Confused Again About VM Ecology… I Blame Not Blogging

Via a cc’d tweet from Martin Hawksey, this lovely post from Tom Smith/@everythingabili (who has the best ever twitter bio strapline) on How I Learn ( And What I’m Learning ).

I like to think that I used to write blog posts that had the same sort of sense as that post…

…but for the last few months at least, I don’t think I have.

“Working” for once – starting production on an OU course (TM351, due out October 2015 (sic; I’m gonna be late on the first draft of the 7 weeks of the course I’m responsible for: it’s due in a little over a fortnight…), and also helping out on an investigative project the School of Data is partnering on – has meant that most of the learnings and failings that I used to blog about have been turned inward to emails (which are even more poorly structured in terms of note-taking than this blog is) if at all.

Which is a shame and makes me not happy.

Reading through completed academic papers, making useful (I hope) use of them in the course draft, has been quite fun in part – and made me regret at times not writing up work of my own in a self-contained, peer reviewed way over the last decade or so; getting stuff “into the record”, properly citable, and coherent enough to actually be cited. But as you pick away at the papers, you know they’re a revisionist telling, a straightforward narrative of how the pieces fit together and in which nothing went wrong along the way; (you also know that the closer you get to trying to replicate a paper, the harder it is to find the missing pieces (process, trick, equation or insight) that actually make it work; remember school maths, or physics, and the textbook that goes from one equation to the next with a “hence”, but there’s no way in hell you can figure out how to make that step and you know you’ll be stuck when that bit comes up in the exam…?! That.
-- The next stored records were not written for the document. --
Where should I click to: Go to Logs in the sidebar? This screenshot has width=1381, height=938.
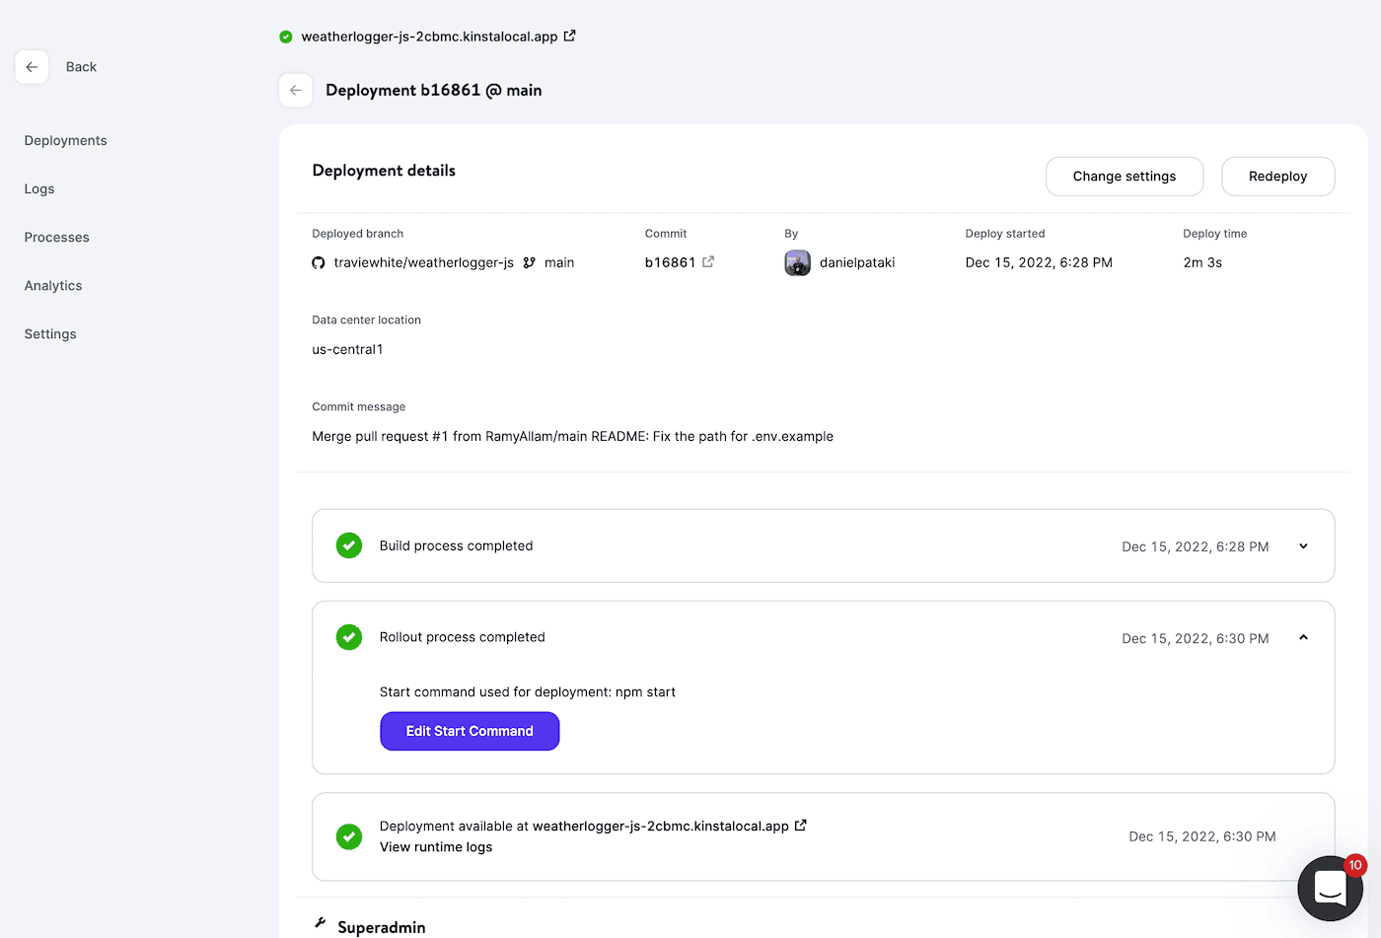pos(39,189)
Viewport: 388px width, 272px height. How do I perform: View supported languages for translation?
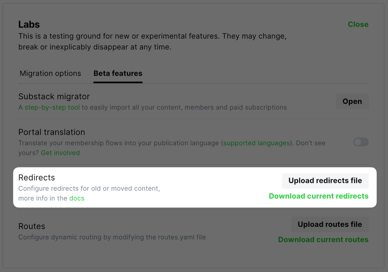[256, 143]
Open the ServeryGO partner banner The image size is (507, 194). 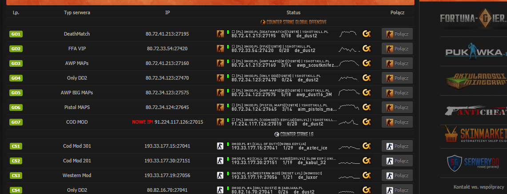pos(475,164)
Or worse. When you bang your head against a wall trying to get something to work, contort your mental models to make it work, sort of, then see the errata list correcting that thing. That, too.)

On the other hand, this blog is not coherent, shapes no whole, but is full of hence steps. Disjointed ones, admittedly. But they keep a track of all the bits I tried at and failed at and worked around, and they keep on getting me out of holes… Like the emails won’t. Lost. Wasted effort because the learning fumblings that are OUseful learning fumblings are lost and locked up in email hell.

It makes me very not happy.

So that, by way of intro, to this: a quick catchup follow-up to Cursory Thoughts on Virtual Machines in Distance Education Courses and Doodling With IPython Notebooks for Education, a partial remembering of the various shades of hell associated with them and trying to share them.

Here’s what I think I now want to do (whether or not it’s the right thing I’m not sure).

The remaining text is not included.